Growing up as I did, in the shadow of the Statue of Liberty, it’s hard not to appreciate “the law of the gift”: protect, defend, nourish, share. Liberty is a great treasure. We have tremendous responsibility here.
Almost hidden in a corner of the famous Philadelphia Museum of Art is the image of a man. He seems to embody a tender authority. The artist described this particular image of Jesus as “a portrait of Jesus from life.” Rembrandt “offers for our contemplation a face of Christ that is at one and the same time the most humanly human and the most divinely divine ever created by an artist,” Pierre-Marie Dumont writes in the monthly devotional Magnificat. “He takes us along on the spiritual quest that drove him to contemplate the man Jesus in order to discover the true God.”

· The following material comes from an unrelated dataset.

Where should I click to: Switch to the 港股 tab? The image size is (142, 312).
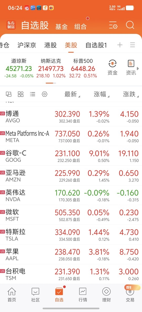(50, 45)
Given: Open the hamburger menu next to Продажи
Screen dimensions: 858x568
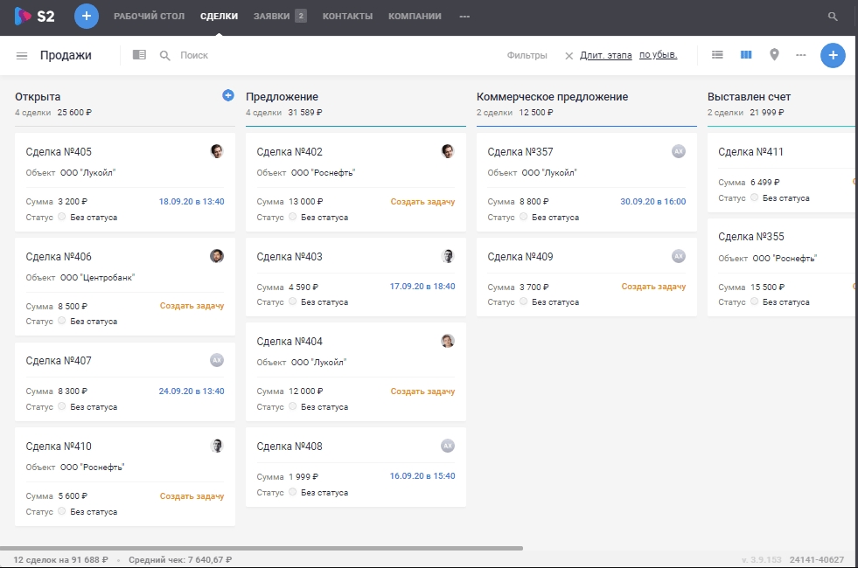Looking at the screenshot, I should click(22, 56).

That man is the reason so many of us had Christmas off from work. He’s the reason we deck the halls and give gifts.
But what about the gifts we have? There’s that Liberty. Faith is another big one for many. And then there is Family. We may not all have the perfect models of the family unit — perhaps we did and lost it, perhaps it all fell apart with a bad decision or a sudden mistake or abrupt end. Or maybe it’s just foreign — and something we don’t even read about anymore, because we all too often give priority to making room for new normals instead of the old standbys that do seem to make natural and demographic sense.
St. Therese of Lisieux was a cloistered Carmelite nun with a mission. “I wish to travel the world, proclaiming your name throughout the earth,” she declared in prayer to Christ, shortly before her death. But her health prevented her from leaving the convent. Nevertheless, her mission continues.